Dans Contrechamp publié aux éditions du Seuil, Edith Bruck raconte l’histoire de Linda, ancienne déportée juive hongroise embauchée sur un tournage pour aider les deux protagonistes à rendre réaliste leur jeu à l’écran… Entre fiction et souvenirs personnels, la romancière écrit la mémoire de la Shoah tout en questionnant les limites de la fiction à décrire l’inimaginable.
Edith Bruck est l’une des dernières voix à témoigner des camps de concentration où elle fut déportée, à l’âge de 13 ans. Hongroise – comme la Rennaise Magda Hollander-Lafon et comme elle rescapée – devenue italienne, après quelques errances, elle entend encore, à ses 90 ans passés, dire et redire ce que fut la Shoah. Après Le Pain perdu, son récit le plus célèbre et qui lui valut la rencontre avec le pape François, venu à son domicile romain en 2019 « demander pardon à Dieu au nom de l’humanité » (Chiedo perdono a Dio in nome dell’umanità), elle nous donne aujourd’hui, avec Contrechamp – un terme du vocabulaire cinématographique qui renvoie au vis-à-vis par jeu de caméra : champ-contrechamp –, un récit qui est assurément un témoignage sur une expérience vécue sur un plateau de cinéma et qu’elle présente comme une fiction : la protagoniste qui est son porte-voix s’appelle ici Linda ou Melinda.

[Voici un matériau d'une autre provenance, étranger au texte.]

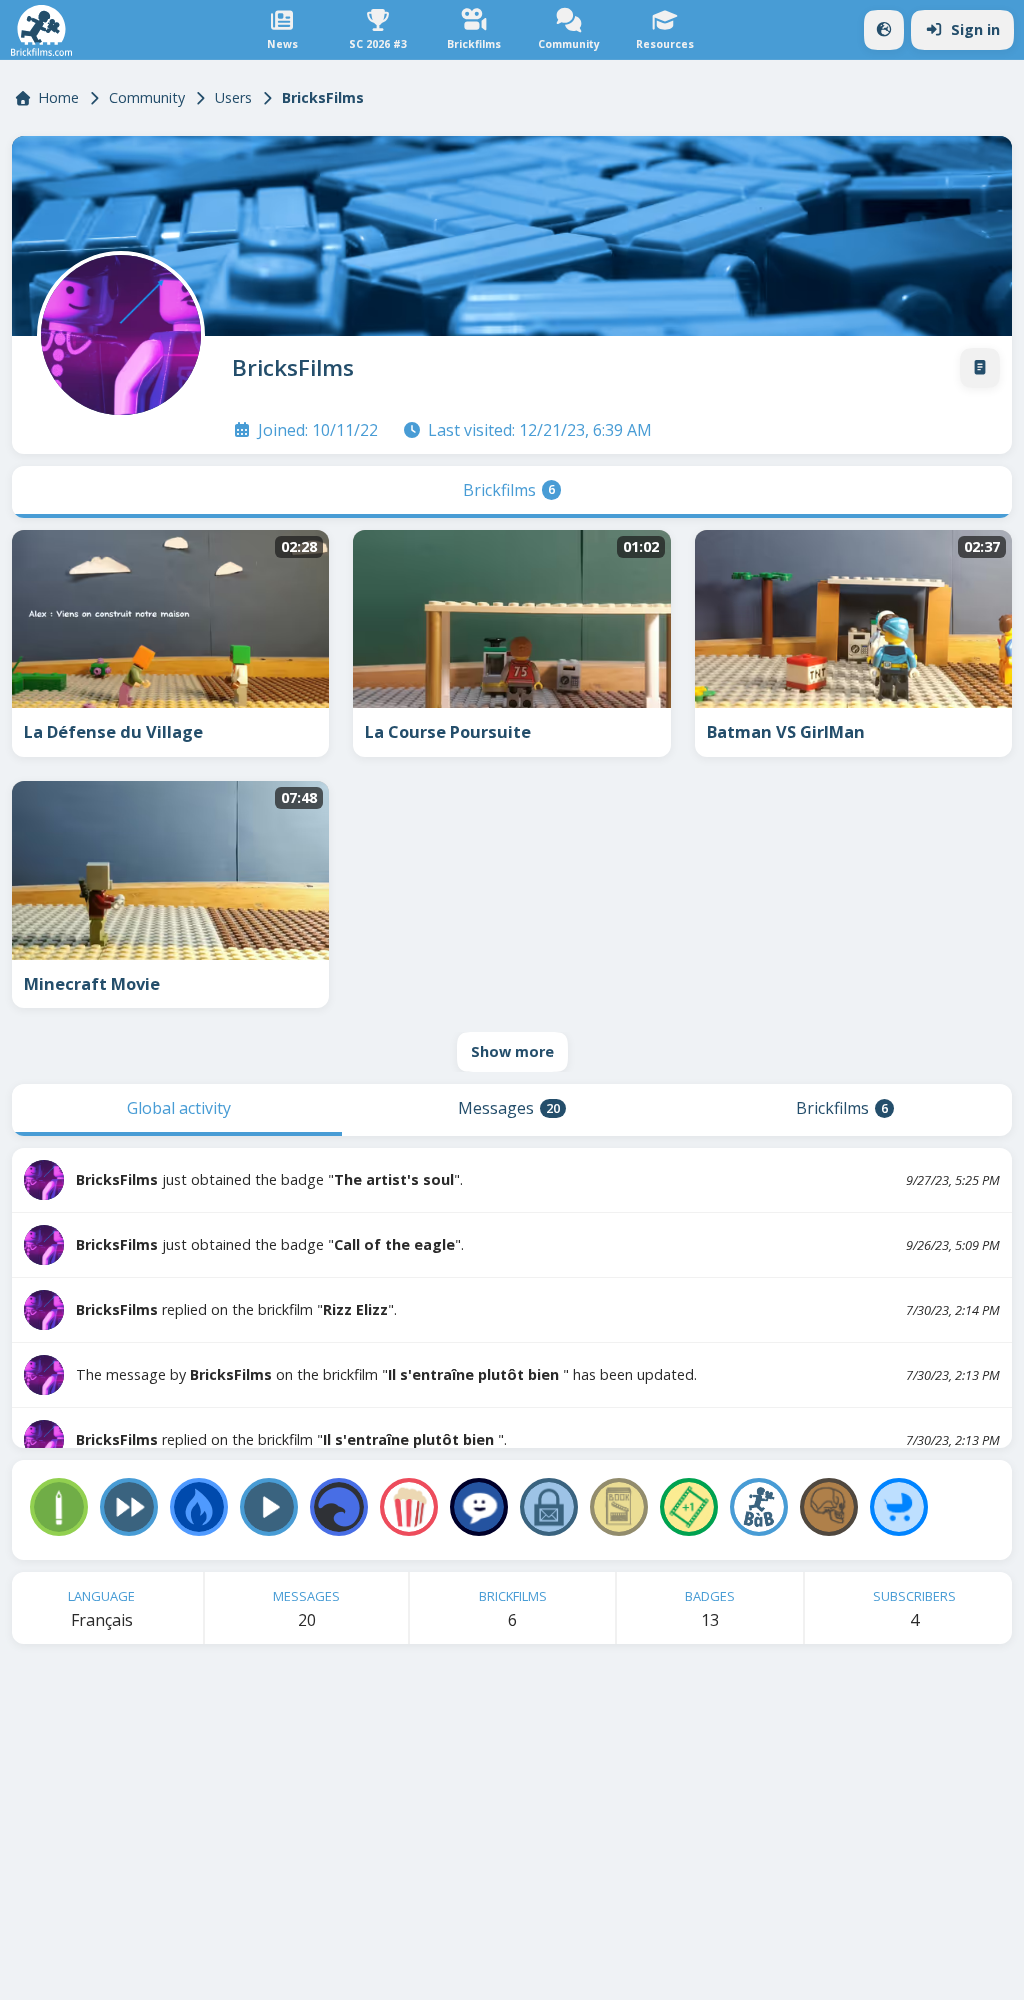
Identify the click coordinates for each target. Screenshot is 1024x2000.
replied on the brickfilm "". (236, 1309)
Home (58, 97)
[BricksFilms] (117, 331)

Avec cette question qui sous-tend le récit : Peut-on rendre compte de la Shoah en inventant un film ? une histoire ? Déjà, dès la fin de la 2nde Guerre mondiale la question était posée : « Après Auschwitz, écrire de la poésie est barbare », estimait Theodor Adorno – proscrit par les nazis en Allemagne comme juif bien qu’élevé dans la foi catholique de sa mère –, et Élie Wiesel déclare plus largement : « Auschwitz nie toute littérature », c’est pourquoi on donnera droit de cité à tous les témoignages, dont le récit de ce dernier La Nuit (Éditions de Minuit, 1955) qui est réminiscence de son expérience de déporté avec cette incantation initiale :
« Jamais je n’oublierai cette nuit, la première nuit de camp, qui a fait de ma vie une nuit longue et sept fois verrouillée. Jamais je n’oublierai cette fumée. Jamais je n’oublierai les petits visages des enfants dont j’avais vu les corps se transformer en volutes sous un azur muet… Jamais. »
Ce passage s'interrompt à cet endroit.